**Exercise**
Among the entries below, extract exactly the lines that run from the one with "The height and width of the screenshot is (1472, 2520)." through the one with "Given: Switch to the Visibility tab", both ends included.

**Given information**
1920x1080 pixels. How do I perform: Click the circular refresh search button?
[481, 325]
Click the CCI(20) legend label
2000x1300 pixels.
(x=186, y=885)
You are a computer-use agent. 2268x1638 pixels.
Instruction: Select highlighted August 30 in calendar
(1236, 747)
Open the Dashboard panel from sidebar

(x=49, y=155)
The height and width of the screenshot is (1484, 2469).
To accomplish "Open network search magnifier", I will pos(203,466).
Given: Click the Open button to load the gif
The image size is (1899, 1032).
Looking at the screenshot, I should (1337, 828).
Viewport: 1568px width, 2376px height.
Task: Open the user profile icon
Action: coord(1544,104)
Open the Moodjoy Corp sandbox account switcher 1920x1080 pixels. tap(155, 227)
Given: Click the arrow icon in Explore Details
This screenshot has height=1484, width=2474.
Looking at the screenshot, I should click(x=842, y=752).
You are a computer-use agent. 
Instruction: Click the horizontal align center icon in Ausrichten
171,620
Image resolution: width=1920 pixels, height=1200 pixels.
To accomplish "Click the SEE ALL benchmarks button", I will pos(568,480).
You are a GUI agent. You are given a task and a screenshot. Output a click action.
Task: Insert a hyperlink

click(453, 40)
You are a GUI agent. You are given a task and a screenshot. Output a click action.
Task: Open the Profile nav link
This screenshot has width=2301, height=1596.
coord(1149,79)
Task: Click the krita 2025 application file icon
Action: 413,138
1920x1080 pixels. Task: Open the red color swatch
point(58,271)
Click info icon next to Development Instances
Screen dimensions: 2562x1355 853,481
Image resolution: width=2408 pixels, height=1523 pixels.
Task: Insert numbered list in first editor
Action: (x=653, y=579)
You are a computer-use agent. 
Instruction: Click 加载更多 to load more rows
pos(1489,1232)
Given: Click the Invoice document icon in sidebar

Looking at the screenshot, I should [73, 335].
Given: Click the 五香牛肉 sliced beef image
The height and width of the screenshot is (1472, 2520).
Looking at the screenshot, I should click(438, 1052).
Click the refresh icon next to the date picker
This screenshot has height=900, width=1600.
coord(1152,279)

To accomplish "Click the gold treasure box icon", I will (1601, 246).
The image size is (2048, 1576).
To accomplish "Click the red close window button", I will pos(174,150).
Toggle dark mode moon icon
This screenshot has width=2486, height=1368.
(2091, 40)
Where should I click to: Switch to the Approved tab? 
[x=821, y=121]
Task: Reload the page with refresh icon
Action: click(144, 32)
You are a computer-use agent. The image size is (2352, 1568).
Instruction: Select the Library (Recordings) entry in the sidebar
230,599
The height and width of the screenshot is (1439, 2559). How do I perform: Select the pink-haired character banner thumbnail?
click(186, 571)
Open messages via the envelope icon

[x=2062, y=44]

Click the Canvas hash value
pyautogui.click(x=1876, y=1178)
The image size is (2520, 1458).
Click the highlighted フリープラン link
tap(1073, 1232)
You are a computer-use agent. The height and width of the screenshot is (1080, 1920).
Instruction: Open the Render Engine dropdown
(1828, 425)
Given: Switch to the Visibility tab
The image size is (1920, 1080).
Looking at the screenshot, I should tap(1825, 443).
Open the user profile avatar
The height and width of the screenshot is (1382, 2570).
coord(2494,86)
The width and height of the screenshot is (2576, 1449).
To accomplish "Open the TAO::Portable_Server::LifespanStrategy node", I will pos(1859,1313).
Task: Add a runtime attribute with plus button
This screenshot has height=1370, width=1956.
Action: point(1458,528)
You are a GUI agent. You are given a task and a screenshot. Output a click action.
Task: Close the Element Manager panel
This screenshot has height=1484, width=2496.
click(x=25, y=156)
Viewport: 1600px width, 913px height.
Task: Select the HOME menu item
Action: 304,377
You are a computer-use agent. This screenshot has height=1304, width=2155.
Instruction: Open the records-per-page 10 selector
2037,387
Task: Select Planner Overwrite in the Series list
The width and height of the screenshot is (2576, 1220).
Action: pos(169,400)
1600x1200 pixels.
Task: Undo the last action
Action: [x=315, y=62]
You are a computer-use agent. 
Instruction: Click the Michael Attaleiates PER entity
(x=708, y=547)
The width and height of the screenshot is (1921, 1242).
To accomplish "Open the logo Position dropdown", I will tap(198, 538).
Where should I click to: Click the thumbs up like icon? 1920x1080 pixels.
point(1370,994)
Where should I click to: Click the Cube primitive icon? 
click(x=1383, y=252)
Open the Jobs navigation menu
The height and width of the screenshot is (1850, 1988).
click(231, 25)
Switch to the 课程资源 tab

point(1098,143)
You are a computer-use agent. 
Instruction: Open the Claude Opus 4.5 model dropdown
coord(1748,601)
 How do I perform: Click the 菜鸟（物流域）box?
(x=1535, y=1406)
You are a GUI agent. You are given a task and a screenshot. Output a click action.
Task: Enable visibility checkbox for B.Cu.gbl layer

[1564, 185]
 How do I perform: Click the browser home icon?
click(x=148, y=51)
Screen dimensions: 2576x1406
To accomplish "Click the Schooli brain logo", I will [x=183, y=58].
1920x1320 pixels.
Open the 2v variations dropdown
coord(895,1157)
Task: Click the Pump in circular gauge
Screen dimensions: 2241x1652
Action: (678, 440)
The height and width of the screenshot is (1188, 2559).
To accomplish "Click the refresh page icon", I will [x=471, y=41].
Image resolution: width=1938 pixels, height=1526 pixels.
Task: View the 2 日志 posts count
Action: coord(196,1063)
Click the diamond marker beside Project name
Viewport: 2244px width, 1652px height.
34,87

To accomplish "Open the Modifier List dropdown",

**Solution to this task**
The height and width of the screenshot is (1472, 2520).
Looking at the screenshot, I should click(438, 1052).
Click the refresh icon next to the date picker
This screenshot has height=900, width=1600.
coord(1152,279)

To accomplish "Click the gold treasure box icon", I will (1601, 246).
The image size is (2048, 1576).
To accomplish "Click the red close window button", I will pos(174,150).
Toggle dark mode moon icon
This screenshot has width=2486, height=1368.
(2091, 40)
Where should I click to: Switch to the Approved tab? 
[x=821, y=121]
Task: Reload the page with refresh icon
Action: click(144, 32)
You are a computer-use agent. The image size is (2352, 1568).
Instruction: Select the Library (Recordings) entry in the sidebar
230,599
The height and width of the screenshot is (1439, 2559). How do I perform: Select the pink-haired character banner thumbnail?
click(186, 571)
Open messages via the envelope icon

[x=2062, y=44]

Click the Canvas hash value
pyautogui.click(x=1876, y=1178)
The image size is (2520, 1458).
Click the highlighted フリープラン link
tap(1073, 1232)
You are a computer-use agent. The height and width of the screenshot is (1080, 1920).
Instruction: Open the Render Engine dropdown
(1828, 425)
Given: Switch to the Visibility tab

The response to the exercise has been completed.